Thermal pollution is the change in
the temperature of water due to the addition of warmer water into a source of
cooler water. This is often the result of industrial plants and factories,
typically plans the generate electricity, pumping the water used to cool down
their machinery into a near by body of water. Increases in the temperature of
the water also occur in streams where shading vegetation along the banks has
been removed or where turned up sediments have made the water cloudier. Both
the addition of the hot water, lack of shading vegetation, and turned up bottom
sediments, makes the water absorb more sunlight, also heating the water.
The
most thermally efficient machines are the one where their input water
temperature and the output water temperature vary drastically. To do this cool
water from a surrounding area is pumped into a factory or plant. Half the water
is left at the normal temperature and the other half is heated so the two
temperatures vary greatly. When the water is done being used it is all pumped
back into the original water source. Over time, the heated water will change
the temperature of the body of water.
Effects
of thermal pollution are thermal shock, changes in dissolved oxygen, and the
redistribution of organisms in the body of water being used.
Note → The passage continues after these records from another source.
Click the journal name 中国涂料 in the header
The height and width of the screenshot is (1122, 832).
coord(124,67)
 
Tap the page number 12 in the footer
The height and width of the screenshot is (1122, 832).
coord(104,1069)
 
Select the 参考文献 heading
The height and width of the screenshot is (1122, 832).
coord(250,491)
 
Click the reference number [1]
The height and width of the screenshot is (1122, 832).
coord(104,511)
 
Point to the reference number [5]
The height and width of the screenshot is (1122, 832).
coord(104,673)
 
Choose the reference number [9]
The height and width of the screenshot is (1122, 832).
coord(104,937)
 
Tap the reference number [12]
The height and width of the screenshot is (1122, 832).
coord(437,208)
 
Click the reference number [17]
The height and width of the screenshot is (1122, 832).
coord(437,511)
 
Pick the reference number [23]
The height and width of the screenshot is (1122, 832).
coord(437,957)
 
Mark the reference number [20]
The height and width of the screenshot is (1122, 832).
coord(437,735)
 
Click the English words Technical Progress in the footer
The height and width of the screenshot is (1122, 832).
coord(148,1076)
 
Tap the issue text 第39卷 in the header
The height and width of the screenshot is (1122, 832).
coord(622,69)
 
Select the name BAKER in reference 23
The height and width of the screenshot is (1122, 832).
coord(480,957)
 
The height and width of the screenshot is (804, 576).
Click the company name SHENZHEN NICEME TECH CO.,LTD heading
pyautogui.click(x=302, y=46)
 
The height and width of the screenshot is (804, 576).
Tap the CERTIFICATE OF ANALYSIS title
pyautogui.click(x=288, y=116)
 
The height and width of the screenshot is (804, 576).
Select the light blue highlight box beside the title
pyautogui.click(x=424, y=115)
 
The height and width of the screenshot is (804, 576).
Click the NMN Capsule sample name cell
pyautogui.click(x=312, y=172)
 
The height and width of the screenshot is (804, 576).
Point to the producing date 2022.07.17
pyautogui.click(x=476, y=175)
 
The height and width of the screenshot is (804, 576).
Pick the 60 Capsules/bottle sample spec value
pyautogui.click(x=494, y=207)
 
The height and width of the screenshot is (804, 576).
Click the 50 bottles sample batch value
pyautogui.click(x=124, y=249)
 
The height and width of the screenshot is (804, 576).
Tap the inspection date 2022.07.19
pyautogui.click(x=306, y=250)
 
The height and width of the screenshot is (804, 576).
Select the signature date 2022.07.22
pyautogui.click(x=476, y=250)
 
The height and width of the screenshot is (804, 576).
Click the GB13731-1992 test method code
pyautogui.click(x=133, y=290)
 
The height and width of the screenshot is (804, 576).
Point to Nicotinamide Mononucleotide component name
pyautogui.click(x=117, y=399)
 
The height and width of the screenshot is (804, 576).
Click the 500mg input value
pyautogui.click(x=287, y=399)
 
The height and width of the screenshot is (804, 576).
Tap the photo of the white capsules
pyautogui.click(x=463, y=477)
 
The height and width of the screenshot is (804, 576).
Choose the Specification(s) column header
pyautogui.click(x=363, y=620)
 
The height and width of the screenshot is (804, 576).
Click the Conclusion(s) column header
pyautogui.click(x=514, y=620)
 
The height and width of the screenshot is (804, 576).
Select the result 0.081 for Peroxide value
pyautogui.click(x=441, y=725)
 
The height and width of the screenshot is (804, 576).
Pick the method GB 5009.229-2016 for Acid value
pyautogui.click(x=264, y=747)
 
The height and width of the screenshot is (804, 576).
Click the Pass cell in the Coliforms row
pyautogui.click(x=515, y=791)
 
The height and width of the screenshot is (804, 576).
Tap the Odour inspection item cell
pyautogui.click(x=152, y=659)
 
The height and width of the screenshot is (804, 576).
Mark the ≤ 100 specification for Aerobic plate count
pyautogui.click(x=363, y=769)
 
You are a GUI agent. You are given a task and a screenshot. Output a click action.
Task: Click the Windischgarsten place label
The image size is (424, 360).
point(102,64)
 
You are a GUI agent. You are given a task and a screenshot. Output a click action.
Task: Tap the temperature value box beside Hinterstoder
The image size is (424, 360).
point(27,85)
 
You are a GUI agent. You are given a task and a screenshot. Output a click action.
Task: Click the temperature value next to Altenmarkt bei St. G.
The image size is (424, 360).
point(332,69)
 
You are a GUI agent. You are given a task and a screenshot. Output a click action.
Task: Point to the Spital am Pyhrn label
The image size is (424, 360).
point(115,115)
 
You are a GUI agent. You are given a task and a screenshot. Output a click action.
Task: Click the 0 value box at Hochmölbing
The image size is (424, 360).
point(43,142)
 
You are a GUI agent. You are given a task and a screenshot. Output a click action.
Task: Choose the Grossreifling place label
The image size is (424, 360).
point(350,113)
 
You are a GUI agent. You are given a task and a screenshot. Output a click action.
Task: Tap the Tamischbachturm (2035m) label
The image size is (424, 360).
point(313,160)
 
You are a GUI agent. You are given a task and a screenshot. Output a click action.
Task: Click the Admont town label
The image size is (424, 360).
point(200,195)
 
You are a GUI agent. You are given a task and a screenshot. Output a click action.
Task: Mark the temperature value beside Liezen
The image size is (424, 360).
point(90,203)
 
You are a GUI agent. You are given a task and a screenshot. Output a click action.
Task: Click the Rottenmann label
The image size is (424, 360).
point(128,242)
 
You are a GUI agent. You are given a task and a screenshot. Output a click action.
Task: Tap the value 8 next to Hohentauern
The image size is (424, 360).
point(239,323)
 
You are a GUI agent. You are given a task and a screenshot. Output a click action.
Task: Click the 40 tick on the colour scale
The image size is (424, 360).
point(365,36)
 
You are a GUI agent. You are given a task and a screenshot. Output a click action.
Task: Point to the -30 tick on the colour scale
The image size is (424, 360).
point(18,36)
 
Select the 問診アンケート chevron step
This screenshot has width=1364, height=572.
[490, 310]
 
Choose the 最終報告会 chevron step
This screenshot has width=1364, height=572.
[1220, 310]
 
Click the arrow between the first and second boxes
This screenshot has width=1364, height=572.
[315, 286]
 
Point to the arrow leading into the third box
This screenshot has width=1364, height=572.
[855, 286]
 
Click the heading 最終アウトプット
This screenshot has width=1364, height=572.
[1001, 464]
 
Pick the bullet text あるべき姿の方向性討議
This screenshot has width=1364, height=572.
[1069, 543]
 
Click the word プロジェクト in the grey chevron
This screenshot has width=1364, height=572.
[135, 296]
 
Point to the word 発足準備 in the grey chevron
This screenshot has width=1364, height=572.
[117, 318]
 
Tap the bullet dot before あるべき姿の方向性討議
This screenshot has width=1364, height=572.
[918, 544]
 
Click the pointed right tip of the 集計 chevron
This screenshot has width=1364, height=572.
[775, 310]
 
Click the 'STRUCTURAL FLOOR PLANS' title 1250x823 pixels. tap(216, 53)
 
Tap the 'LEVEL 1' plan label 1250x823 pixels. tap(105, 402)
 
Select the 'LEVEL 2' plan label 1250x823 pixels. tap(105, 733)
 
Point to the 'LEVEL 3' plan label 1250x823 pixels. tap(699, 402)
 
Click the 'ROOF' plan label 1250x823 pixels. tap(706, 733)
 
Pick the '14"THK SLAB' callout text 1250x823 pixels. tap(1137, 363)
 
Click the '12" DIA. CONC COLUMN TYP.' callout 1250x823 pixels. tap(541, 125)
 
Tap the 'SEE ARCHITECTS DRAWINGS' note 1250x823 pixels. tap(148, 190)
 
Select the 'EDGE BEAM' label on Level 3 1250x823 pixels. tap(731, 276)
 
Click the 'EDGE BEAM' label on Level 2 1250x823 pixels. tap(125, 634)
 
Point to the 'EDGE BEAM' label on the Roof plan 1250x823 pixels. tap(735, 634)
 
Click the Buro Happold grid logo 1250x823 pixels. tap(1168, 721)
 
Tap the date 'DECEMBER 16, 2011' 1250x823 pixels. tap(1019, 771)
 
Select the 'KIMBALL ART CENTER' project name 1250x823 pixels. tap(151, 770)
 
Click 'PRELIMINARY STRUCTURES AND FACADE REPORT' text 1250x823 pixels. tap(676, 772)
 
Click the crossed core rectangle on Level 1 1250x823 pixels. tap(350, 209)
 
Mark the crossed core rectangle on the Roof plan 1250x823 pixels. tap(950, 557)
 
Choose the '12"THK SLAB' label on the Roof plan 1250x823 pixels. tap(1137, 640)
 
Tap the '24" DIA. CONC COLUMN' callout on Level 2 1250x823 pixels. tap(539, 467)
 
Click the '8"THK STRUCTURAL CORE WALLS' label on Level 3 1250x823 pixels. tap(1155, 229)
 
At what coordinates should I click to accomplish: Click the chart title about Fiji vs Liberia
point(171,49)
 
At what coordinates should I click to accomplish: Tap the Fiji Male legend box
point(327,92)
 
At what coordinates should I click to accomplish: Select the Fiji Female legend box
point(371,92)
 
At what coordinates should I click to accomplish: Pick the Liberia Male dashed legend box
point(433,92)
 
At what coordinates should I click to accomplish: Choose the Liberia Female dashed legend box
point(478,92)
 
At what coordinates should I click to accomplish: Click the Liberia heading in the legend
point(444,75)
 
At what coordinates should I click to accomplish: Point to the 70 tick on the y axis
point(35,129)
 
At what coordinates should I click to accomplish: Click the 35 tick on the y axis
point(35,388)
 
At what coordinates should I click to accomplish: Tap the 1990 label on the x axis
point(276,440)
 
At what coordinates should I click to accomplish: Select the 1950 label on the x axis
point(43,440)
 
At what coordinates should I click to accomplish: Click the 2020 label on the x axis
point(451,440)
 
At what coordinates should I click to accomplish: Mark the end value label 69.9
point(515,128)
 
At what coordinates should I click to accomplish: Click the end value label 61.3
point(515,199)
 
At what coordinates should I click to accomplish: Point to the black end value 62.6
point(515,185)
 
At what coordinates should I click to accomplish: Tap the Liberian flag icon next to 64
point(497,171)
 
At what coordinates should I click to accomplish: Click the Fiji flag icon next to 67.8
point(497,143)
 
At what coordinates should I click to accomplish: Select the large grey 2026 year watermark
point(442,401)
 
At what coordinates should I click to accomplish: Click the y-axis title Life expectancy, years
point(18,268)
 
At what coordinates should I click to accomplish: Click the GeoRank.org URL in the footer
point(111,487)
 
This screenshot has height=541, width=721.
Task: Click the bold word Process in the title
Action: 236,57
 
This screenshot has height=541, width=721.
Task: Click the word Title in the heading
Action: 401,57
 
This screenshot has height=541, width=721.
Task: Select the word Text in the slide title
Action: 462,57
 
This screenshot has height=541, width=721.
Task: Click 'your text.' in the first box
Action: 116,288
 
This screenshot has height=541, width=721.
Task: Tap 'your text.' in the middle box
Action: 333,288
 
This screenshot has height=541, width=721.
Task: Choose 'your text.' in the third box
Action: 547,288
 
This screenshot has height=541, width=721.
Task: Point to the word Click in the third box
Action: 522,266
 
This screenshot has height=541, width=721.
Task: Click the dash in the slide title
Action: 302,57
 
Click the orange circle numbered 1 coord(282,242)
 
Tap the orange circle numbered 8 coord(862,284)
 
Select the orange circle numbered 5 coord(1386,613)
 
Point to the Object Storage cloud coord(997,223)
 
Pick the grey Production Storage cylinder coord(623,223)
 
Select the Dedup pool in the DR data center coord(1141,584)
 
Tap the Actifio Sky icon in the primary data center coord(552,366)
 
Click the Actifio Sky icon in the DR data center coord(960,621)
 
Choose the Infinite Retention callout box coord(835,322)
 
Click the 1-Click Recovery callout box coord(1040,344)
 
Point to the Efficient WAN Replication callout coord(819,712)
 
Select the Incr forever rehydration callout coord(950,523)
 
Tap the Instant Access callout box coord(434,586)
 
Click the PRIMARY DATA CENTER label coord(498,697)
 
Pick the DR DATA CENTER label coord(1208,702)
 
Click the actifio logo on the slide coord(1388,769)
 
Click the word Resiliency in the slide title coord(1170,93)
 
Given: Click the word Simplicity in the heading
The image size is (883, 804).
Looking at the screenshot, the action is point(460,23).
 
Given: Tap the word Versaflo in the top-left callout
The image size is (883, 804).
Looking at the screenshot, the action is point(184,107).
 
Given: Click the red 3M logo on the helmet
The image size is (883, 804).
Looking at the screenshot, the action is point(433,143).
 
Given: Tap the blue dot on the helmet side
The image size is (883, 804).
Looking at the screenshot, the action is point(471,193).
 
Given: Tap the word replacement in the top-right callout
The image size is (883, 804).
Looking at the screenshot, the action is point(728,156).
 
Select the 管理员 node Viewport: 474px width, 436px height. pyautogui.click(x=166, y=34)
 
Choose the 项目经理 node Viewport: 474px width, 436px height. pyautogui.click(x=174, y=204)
Stenothermic
organisms adapt to the water temperature and even small changes can ruin the
metabolic processes, as well as their reproductive systems, and kill them.
One
of the ways to avoid this is gradually adding the warmer water to a water
source. This give the organisms time to either adapt of move away from the
source of the heat.
This was quite an informative blog post. I really appreciate the well thought out and concise facts on thermal pollution. I feel this is overlooked often when dealing with global issues.